Variation in the time of onset and the severity of symptoms in the same subject at different times seemed to be due to fatigue or stress, or both. Patients often remarked that although the symptoms produced in a hyperventilation test were essentially the same as those produced during involuntary overbreathing in response to stress, they were less severe. The physiological and biochemical changes produced in the body during stress lie outside the scope of this thesis. Mention must be made, however, of one factor which may play a part in enhancing the effect or symptoms directly attributable to overbreathing. This factor is that of adrenaline release. Adrenaline is a well-recognized respiratory stimulant; it may be involved in initiating or sustaining the overbreathing. Further, by its action in causing vasoconstriction of skin vessels, adrenaline enhances the reflex peripheral vasoconstriction of overbreathing.

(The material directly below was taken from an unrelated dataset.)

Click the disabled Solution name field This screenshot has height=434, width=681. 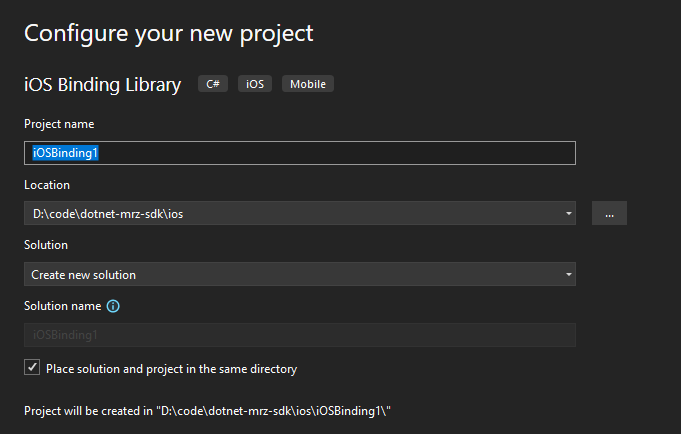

The effect of adrenaline in precipitating tetany in subjects rendered alkalotic by overbreathing has been sporadically investigated for many years. In 1925 Duzar and Hensch claimed that if normal children overbreathed for 5 or 6 minutes they could be made actively tetanic by intravenous adrenaline, without further hyperpnoea. McCance (1932) thought that the only effect of adrenaline administration in aggravating hyperventilation tetany was its action as a respiratory stimulant. Harvey and Lilienthal (1942) found that intraarterial injection of adrenaline in hypocalcemic patients precipitated tetanic spasm. They thought that this was due to the “abrupt distortion of the potassium-calcium ratio” which occurs after adrenaline administration and not to the intense vasospasm that also occurred, or to any change in breathing rate. They investigated one subject suffering from the hyperventilation syndrome and reported that adrenaline, without preliminary hyperpnoea, did not precipitate tetanic spasm. But their final comment on this case appears significant: “after the test, he began moderate, voluntary hyperventilation and induced well-marked carpopedal and facial tetany within one minute“.